Extracted data entries
+++

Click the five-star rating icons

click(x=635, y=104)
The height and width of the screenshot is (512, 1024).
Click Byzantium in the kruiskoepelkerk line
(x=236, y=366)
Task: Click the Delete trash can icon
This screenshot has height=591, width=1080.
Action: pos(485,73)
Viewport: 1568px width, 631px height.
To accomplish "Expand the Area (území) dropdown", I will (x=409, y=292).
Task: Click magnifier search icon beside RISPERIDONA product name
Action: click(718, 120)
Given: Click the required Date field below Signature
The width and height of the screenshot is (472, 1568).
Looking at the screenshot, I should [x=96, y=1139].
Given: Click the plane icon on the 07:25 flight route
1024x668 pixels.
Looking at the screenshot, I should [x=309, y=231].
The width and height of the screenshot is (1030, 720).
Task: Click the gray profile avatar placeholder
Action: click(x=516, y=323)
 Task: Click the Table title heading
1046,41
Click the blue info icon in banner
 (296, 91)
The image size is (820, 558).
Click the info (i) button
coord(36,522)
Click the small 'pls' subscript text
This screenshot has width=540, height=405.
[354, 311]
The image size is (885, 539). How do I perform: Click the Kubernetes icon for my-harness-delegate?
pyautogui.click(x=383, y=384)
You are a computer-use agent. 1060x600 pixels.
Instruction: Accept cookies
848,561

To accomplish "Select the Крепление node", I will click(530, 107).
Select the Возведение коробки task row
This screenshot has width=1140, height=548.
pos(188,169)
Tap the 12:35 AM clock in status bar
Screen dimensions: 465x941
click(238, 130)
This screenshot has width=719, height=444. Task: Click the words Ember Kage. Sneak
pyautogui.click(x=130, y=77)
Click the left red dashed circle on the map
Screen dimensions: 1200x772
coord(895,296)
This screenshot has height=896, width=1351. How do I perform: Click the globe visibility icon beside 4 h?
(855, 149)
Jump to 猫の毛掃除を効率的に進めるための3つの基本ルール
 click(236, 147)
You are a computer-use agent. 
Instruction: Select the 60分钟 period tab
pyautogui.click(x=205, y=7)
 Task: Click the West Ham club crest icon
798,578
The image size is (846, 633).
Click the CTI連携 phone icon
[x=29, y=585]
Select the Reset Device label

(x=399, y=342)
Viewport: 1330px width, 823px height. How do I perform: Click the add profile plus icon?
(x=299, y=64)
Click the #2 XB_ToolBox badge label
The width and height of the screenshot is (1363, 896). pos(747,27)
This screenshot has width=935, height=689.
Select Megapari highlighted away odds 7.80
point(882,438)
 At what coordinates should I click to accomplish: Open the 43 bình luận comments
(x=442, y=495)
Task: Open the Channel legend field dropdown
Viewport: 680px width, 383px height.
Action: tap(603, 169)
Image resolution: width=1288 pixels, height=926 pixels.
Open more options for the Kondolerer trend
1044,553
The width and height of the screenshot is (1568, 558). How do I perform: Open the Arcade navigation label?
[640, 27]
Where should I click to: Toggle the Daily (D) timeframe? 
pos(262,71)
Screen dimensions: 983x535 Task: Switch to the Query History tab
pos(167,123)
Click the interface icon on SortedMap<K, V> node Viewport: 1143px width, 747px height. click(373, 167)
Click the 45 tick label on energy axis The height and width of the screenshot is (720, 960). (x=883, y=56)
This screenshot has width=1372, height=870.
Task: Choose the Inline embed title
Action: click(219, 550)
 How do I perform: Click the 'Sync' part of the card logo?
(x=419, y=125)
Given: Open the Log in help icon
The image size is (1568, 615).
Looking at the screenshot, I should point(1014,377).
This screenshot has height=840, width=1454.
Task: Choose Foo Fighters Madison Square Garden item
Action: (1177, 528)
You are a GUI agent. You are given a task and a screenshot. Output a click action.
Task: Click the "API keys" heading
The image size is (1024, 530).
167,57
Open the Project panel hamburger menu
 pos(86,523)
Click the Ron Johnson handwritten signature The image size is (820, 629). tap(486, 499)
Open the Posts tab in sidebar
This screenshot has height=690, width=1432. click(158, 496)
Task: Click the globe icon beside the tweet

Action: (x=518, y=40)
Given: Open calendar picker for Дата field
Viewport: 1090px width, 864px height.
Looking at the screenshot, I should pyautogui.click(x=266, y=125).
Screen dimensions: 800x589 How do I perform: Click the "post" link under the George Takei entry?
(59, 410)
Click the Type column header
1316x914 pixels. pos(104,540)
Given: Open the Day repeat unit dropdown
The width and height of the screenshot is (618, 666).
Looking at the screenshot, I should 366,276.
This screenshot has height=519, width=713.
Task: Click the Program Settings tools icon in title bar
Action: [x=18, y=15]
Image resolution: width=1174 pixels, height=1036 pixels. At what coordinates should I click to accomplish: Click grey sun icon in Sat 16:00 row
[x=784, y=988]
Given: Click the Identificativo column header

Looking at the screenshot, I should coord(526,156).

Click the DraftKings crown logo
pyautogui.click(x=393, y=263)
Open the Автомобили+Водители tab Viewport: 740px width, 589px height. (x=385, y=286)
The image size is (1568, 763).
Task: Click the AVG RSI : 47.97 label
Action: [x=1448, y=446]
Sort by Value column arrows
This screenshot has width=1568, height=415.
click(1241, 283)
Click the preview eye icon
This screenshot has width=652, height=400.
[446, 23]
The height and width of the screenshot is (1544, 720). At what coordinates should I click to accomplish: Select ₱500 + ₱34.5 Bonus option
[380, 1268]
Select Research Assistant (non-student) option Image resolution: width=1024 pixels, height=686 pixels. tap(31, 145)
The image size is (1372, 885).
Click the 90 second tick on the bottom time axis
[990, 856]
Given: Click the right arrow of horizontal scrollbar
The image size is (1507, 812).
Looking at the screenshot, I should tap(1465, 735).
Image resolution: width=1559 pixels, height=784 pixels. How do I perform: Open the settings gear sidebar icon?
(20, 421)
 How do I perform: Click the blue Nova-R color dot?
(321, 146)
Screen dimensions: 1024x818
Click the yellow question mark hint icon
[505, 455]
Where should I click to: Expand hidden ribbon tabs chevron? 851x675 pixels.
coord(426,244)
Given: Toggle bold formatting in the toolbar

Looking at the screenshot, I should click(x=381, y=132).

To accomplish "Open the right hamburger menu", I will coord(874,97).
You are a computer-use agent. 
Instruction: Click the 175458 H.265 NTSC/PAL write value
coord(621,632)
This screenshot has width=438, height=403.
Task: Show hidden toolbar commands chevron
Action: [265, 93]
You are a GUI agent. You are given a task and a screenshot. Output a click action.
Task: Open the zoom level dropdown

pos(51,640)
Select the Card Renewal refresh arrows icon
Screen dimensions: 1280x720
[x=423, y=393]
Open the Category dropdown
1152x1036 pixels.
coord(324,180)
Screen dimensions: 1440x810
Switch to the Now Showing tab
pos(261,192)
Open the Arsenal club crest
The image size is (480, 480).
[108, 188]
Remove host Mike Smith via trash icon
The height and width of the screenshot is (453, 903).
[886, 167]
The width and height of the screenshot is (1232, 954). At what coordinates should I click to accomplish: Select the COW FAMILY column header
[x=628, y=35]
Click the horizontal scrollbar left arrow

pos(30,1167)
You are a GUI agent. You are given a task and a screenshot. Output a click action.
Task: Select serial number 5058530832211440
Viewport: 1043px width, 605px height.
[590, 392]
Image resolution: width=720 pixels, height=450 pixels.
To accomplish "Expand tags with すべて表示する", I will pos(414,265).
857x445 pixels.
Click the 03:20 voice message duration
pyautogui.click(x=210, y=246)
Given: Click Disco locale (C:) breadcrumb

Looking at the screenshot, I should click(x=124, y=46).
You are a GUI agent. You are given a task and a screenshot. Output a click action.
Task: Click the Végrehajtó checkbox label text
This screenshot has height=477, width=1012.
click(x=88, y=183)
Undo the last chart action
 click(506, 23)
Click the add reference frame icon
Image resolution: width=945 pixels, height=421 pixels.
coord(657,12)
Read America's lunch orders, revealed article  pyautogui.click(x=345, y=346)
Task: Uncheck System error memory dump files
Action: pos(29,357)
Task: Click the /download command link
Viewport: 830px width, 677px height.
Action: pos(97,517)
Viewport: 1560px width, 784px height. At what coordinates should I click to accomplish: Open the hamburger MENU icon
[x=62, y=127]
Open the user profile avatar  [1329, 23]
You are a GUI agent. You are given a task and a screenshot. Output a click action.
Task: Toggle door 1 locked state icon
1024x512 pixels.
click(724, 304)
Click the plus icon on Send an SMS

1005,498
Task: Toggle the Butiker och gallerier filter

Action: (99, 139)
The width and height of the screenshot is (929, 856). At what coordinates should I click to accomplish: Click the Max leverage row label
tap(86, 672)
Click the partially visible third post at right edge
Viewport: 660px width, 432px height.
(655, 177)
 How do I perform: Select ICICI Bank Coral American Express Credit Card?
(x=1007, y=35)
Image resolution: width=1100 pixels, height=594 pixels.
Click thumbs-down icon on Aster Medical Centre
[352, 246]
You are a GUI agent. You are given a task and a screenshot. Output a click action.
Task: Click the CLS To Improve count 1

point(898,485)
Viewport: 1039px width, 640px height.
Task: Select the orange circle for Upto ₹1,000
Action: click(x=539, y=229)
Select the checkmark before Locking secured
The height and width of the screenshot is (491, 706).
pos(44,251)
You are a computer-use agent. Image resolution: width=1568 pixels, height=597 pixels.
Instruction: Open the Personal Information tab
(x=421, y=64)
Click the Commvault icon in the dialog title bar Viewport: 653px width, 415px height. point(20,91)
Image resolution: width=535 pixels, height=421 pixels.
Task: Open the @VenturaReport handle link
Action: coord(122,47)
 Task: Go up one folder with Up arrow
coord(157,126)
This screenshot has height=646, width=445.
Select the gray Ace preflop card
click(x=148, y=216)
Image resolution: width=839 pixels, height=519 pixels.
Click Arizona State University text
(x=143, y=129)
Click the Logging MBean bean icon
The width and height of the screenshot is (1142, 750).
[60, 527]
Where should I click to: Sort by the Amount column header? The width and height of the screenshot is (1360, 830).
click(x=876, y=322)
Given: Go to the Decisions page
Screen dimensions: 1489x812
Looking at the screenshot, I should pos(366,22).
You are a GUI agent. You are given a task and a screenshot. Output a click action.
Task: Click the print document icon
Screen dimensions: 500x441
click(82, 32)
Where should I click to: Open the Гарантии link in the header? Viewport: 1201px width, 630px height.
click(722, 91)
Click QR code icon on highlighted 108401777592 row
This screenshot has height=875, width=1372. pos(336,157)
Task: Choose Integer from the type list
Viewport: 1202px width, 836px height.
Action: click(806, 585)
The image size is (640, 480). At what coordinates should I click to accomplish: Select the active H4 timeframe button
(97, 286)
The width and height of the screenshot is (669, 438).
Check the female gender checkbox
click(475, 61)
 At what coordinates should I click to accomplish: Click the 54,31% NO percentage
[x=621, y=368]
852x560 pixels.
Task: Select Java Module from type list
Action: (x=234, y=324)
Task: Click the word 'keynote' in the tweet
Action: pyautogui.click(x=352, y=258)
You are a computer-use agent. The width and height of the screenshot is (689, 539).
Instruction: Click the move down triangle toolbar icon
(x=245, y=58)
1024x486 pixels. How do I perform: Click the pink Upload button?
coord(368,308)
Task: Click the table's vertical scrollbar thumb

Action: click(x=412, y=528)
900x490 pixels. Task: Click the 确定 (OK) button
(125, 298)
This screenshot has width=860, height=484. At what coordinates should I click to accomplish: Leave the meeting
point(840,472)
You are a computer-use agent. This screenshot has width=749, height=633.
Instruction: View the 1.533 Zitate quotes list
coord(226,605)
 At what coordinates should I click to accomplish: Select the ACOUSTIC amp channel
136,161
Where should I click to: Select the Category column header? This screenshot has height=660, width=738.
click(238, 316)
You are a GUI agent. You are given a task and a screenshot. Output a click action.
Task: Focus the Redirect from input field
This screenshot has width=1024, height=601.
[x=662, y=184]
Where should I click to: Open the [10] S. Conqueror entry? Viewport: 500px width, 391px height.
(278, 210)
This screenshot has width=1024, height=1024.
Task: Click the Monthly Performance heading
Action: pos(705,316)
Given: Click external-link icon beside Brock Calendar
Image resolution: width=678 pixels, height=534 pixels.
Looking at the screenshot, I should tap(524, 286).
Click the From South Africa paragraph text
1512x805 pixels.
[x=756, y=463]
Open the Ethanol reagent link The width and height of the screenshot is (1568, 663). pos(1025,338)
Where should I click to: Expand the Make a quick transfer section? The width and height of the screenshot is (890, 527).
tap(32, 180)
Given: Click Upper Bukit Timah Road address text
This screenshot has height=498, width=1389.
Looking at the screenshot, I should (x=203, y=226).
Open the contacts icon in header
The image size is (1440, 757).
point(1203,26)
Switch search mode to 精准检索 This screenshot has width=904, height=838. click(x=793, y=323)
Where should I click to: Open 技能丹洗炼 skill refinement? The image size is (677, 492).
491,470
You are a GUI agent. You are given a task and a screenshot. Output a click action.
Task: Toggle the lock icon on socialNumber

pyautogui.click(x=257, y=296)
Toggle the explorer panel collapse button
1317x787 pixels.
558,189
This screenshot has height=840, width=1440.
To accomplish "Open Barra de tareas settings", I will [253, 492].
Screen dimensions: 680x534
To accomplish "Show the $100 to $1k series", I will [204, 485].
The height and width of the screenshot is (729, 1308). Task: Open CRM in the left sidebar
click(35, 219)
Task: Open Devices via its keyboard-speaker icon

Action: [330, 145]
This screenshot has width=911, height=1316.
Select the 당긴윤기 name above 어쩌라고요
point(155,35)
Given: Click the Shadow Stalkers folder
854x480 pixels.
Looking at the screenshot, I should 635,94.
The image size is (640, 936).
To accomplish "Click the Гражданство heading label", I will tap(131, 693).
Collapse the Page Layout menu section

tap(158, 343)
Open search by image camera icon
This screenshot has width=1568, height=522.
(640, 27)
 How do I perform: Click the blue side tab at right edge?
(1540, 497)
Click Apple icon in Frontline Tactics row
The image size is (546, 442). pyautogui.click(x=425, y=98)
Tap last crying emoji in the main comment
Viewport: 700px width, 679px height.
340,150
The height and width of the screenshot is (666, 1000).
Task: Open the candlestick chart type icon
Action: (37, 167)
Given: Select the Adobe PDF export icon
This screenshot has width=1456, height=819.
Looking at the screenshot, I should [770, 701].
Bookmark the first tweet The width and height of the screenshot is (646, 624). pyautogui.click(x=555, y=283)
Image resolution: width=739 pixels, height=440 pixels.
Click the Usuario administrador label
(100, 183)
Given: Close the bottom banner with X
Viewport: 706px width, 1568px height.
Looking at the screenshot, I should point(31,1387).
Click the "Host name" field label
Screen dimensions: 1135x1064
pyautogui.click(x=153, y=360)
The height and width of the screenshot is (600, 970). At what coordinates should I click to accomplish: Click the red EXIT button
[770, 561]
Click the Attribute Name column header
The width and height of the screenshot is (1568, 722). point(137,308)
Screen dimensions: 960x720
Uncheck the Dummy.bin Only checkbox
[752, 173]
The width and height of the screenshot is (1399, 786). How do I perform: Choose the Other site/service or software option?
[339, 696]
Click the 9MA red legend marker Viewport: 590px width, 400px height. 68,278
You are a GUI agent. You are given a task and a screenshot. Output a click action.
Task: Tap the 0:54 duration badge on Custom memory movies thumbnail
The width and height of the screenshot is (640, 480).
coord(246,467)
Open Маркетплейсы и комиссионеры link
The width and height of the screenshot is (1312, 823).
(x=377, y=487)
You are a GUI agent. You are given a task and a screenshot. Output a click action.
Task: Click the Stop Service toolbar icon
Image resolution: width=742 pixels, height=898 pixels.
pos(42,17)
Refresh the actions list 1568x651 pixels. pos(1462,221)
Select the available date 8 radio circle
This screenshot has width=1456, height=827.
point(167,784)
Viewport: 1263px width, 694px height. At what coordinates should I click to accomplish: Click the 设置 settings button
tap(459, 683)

+++

#### [What you are asked to do]
Give back, word for word, only the lines above from the line holding "Task: Click the West Ham club crest icon" to the line holding "Click the Ron", both included.

#### [Solution for this exercise]
 Task: Click the West Ham club crest icon
798,578
The image size is (846, 633).
Click the CTI連携 phone icon
[x=29, y=585]
Select the Reset Device label

(x=399, y=342)
Viewport: 1330px width, 823px height. How do I perform: Click the add profile plus icon?
(x=299, y=64)
Click the #2 XB_ToolBox badge label
The width and height of the screenshot is (1363, 896). pos(747,27)
This screenshot has width=935, height=689.
Select Megapari highlighted away odds 7.80
point(882,438)
 At what coordinates should I click to accomplish: Open the 43 bình luận comments
(x=442, y=495)
Task: Open the Channel legend field dropdown
Viewport: 680px width, 383px height.
Action: tap(603, 169)
Image resolution: width=1288 pixels, height=926 pixels.
Open more options for the Kondolerer trend
1044,553
The width and height of the screenshot is (1568, 558). How do I perform: Open the Arcade navigation label?
[640, 27]
Where should I click to: Toggle the Daily (D) timeframe? 
pos(262,71)
Screen dimensions: 983x535 Task: Switch to the Query History tab
pos(167,123)
Click the interface icon on SortedMap<K, V> node Viewport: 1143px width, 747px height. click(373, 167)
Click the 45 tick label on energy axis The height and width of the screenshot is (720, 960). (x=883, y=56)
This screenshot has width=1372, height=870.
Task: Choose the Inline embed title
Action: click(219, 550)
 How do I perform: Click the 'Sync' part of the card logo?
(x=419, y=125)
Given: Open the Log in help icon
The image size is (1568, 615).
Looking at the screenshot, I should point(1014,377).
This screenshot has height=840, width=1454.
Task: Choose Foo Fighters Madison Square Garden item
Action: (1177, 528)
You are a GUI agent. You are given a task and a screenshot. Output a click action.
Task: Click the "API keys" heading
The image size is (1024, 530).
167,57
Open the Project panel hamburger menu
 pos(86,523)
Click the Ron Johnson handwritten signature The image size is (820, 629). tap(486, 499)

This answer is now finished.